Overall, the essay demonstrates a strong command of grammatical range and accuracy, contributing to its coherence and clarity. By incorporating a wider variety of sentence structures and ensuring meticulous attention to grammar and punctuation details, the essay can further enhance its effectiveness and precision.
Bài sửa mẫu
Among the significant challenges associated with child-rearing, questions regarding whether parents should read books to their children are increasingly prominent. While many believe that it is an ideal way to facilitate children’s development and strengthen family bonds, others argue that children should have autonomous time to read books or watch TV. This essay will analyze these views before presenting my perspective, which posits that such activities should be organized based on children’s needs and interests, not a fixed approach.

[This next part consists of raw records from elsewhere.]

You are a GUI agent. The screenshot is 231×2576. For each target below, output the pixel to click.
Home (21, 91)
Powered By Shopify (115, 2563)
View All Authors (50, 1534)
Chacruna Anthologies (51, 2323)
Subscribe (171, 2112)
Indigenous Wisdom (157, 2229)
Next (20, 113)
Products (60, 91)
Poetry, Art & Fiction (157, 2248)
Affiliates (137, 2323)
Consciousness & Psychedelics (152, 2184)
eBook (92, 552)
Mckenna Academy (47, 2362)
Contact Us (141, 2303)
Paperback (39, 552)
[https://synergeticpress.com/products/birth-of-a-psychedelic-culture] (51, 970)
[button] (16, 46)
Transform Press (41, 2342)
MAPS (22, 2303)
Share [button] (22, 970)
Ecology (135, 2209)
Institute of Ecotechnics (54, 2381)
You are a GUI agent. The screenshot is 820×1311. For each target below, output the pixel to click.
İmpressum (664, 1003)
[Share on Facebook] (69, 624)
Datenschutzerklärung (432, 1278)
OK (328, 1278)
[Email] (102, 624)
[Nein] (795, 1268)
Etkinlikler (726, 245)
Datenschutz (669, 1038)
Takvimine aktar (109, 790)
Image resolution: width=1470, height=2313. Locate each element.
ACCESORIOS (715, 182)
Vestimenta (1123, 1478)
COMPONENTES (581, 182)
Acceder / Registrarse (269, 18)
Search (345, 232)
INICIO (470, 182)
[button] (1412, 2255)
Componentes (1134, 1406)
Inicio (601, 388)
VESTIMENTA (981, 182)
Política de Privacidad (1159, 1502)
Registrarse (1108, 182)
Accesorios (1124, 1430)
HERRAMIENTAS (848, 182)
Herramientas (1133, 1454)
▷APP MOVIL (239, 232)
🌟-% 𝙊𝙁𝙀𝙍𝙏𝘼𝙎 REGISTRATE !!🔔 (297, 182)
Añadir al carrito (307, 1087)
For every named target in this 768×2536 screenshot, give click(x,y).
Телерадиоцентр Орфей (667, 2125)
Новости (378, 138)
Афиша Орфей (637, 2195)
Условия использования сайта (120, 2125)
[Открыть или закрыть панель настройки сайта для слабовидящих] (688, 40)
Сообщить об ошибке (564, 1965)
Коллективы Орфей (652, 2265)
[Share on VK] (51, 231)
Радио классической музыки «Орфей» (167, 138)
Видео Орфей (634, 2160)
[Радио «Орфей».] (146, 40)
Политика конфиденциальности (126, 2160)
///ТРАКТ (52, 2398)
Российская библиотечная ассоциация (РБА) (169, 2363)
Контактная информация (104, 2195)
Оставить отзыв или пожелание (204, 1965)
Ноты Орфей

Proponents of reading books to children advocate that this quality time between parents and children significantly affects the family relationship, as well as children’s language development. Firstly, through discussing the plots and characters in the stories, parents can better understand their children’s characteristics and interests. This is crucial for fostering connections between family members, which are rooted in understanding, empathy, and respect. Not to mention, the benefits of language proficiency it brings. Studies have shown that early exposure to language through listening to stories from their parents allows children to express themselves verbally earlier, with a wide range of vocabulary and appropriate words. In this light, when parents spend time reading books to their children, it not only cements family rapport but also sharpens children’s language abilities.
On the flip side, others believe that children should be given their own personal time to read books by themselves or watch TV. This independent time might help children create their own imaginative worlds and reduce reliance on parents’ support. Recent studies have shown that self-directed play can foster creativity and problem-solving skills, which play an important role in navigating their future lives. Furthermore, parents can benefit from this time which they can use for relaxation after a long working day. As a result, parents might not feel as burdened, as they have another responsibility at home when they are in a low energy mood, yet children can still develop crucial skills for their future.
In conclusion, as with many other debates, who reads books to children is not about choosing a fixed approach but undertaking it in accordance with the children’s interests and the parents’ circumstances. As long as parents and children spend quality time together regularly, family rapport will be strengthened, and children are given opportunities for development.